President Bush recommended that the USPTO keep its piggy bank for the fourth straight year. If approved by Congress, the USPTO budget for 2008 would be around $1.9 billion, up 8% from 2007.

The patent office is the only U.S. government agency that receives no taxpayer money, being entirely funded by "patron" fees. Until fiscal 2004, Congress robbed the patent office funds to piss it away elsewhere. The federal circuit ruled in the summer of 2005 that constitutionally copasetic. From 1992 to 2004, about $750 million that could have gone to patent quality was "diverted," at a time when patent filings exploded, with a backlog of more than 800,000 applications. The average pendency is now over two and a half years, and it has taken up to 12 years for a patent grant.

President Bush changed tack in 2005, and the PTO has been able to keep its takings. Patent fees have been jacked as well. The extra funds have gone to hiring examiners, at a rate of 1,000 to 1,200 per year.

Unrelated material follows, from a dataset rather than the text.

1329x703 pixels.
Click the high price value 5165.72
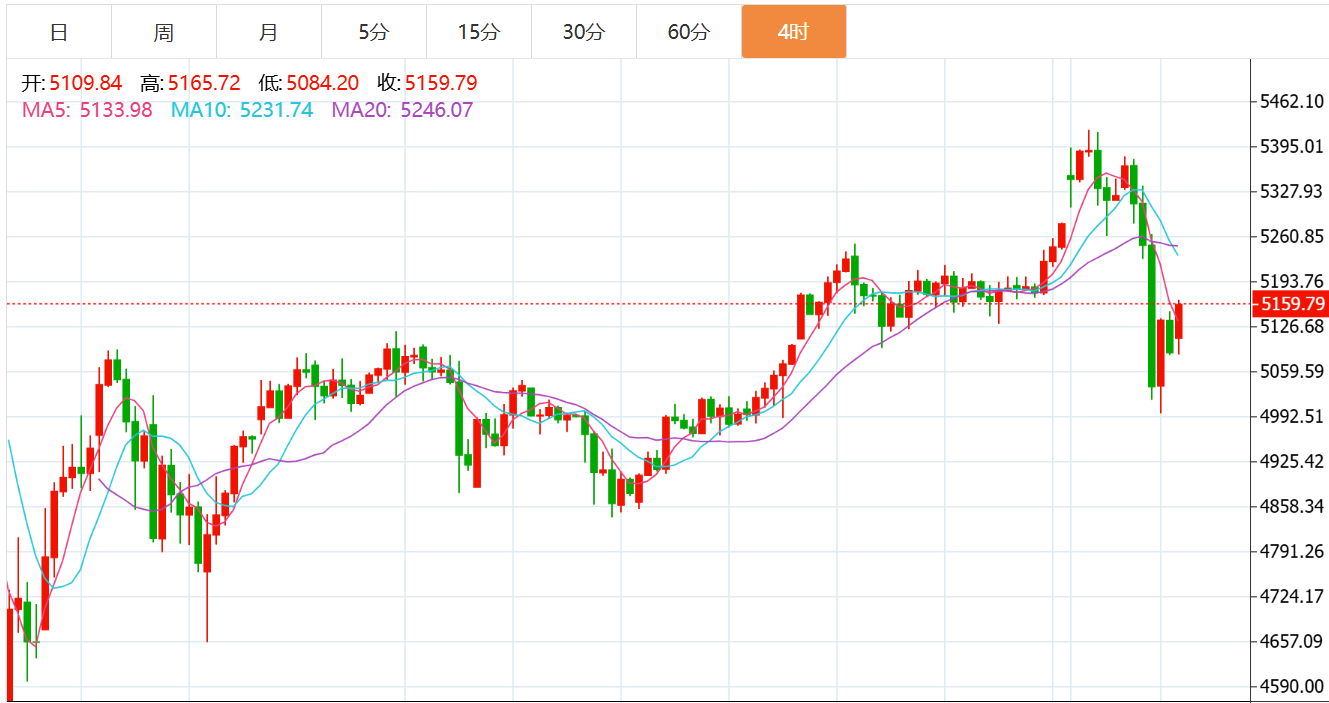click(x=204, y=83)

The goal is to have 6,000 examiners by the end of 2007. Steve Pinkos, USPTO director: "By hiring these folks we're able to stem that astronomical growth and hopefully some day reduce that dependency." The agency has not been bubblingly optimistic that it can hire its way out of the pedency dilemma, as examiner wages aren't market competitive, and so agency management has floated a few shennaigans, including limiting applications, both by number of continuations and number of claims examined, as a pendency quagmire exit strategy.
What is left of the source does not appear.